François Hotman (23 August 1524 – 12 February 1590) was a French lawyer and writer, associated with the legal humanists and with the monarchomaques, who struggled against absolute monarchy. His first name is often written 'Francis' in English. His surname is Latinized by himself as Hotomanus, by others as Hotomannus and Hottomannus. He has been called "one of the first modern revolutionaries".

== Biography ==

He was born in Paris, the eldest son of Pierre Hotman (1485–1554), Seigneur de Villers-St-Paul, jure uxoris and Paule de Marle, heiress of the Seigneurie de Vaugien and Villers-St-Paul. His grandfather Lambert Hotman, a Silesian burgher, emigrating from Emmerich, (in the Duchy of Cleves), had left his native country to go to France with Engelbert, Count of Nevers. His father Pierre was a lawyer, practising at the Paris Bar. Around the time of Francois' birth, Pierre was appointed to an official position in the Department of Woods and Forests (known as the 'Marble Table'). By this time, the Hotman family, that is, Pierre, his brothers and uncles, were one of the most important legal families in France.

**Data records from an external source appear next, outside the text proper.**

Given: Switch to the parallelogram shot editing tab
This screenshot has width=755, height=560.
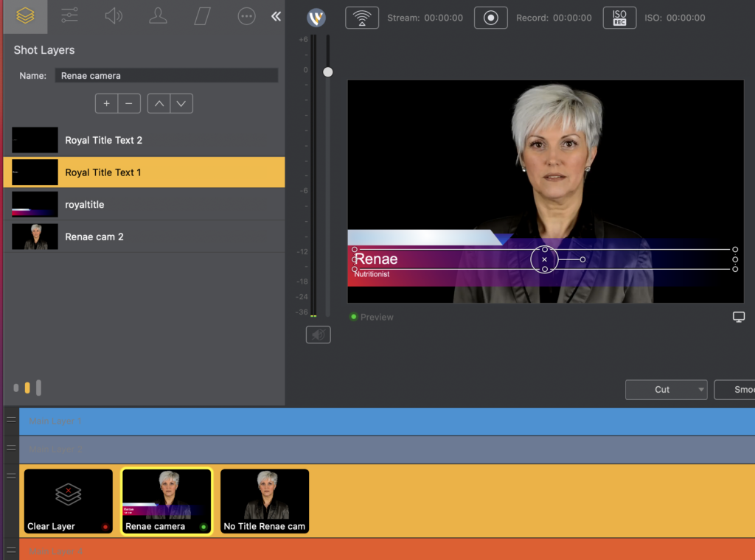Looking at the screenshot, I should (x=202, y=15).
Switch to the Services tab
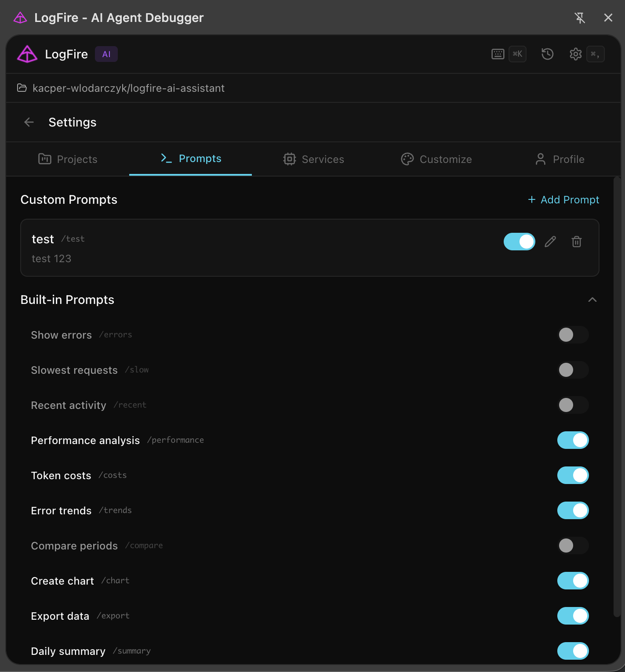625x672 pixels. pos(313,159)
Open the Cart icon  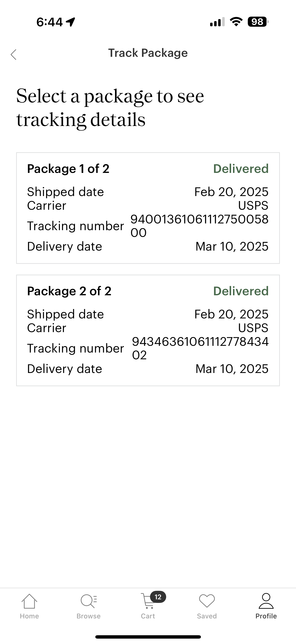(x=147, y=602)
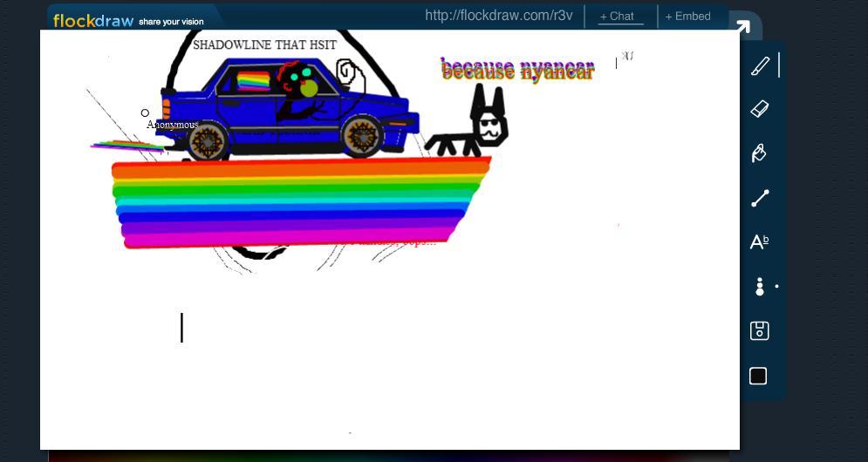Pick the straight line tool
The image size is (868, 462).
pyautogui.click(x=760, y=198)

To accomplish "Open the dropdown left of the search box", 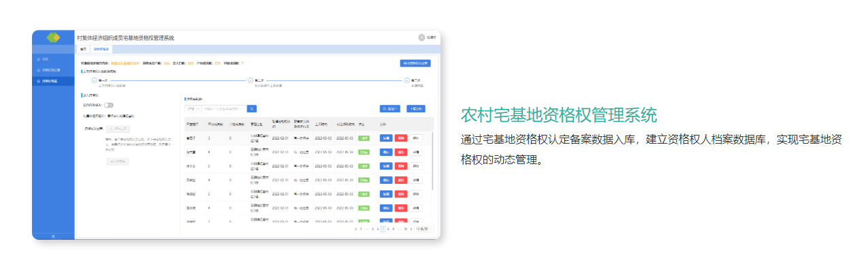I will coord(193,108).
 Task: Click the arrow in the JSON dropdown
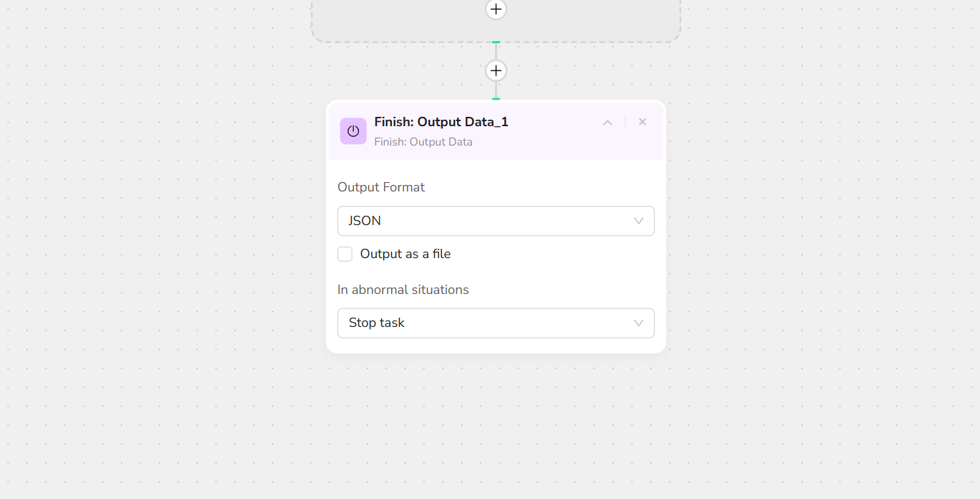pyautogui.click(x=639, y=221)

Pierre, a zealous Catholic and a counsellor of the parlement of Paris, intended his son for the law, and sent him at the age of fifteen to the University of Orléans. He obtained his doctorate in three years, and returned to Paris. The work of a practising lawyer was not to his taste; he turned to jurisprudence and literature, and in 1546 was appointed lecturer in Roman Law at the University of Paris. The fortitude of Anne Dubourg under torture made him a Huguenot Protestant.

Giving up a career on which he had entered with high repute, he went in 1547 to Lyon. In the summer of 1548, at Bourges, he married Claude Aubelin (daughter of Guillaume Aubelin, Sieur de La Rivière and Françoise de Brachet). She and her father, like himself, were refugees. In October 1548, he moved to Geneva to be John Calvin's secretary. He went to Lausanne, and was elected to that university in February 1550. There, on the recommendation of Calvin, he was appointed professor of belles lettres and history. He was made a citizen of Geneva in 1553, his eldest child Jean was born there in 1552. On the invitation of the magistracy, he lectured at Strasbourg on law in October 1555, and became professor in June 1556, superseding François Baudouin, who had been his colleague in Paris. He was a member, from Strasbourg, to the Colloquy of Worms on 11 September 1557.

His fame was such that overtures were made to him by the courts of Prussia and Hesse, and by Elizabeth I of England. Twice he visited Germany, in 1556 accompanying Calvin to the Diet of Frankfurt. He was entrusted with confidential missions from the Huguenot leaders to German potentates, carrying at one time credentials from Catherine de' Medici. In 1560 he was one of the principal instigators of the Amboise conspiracy; in September of that year he was with Antoine of Navarre at Nérac. In 1562 he attached himself to Louis, prince of Condé. In 1564 he became professor of civil law at Valence, retrieving by his success the reputation of its university. In 1567 he succeeded Jacques Cujas in the chair of jurisprudence at Bourges.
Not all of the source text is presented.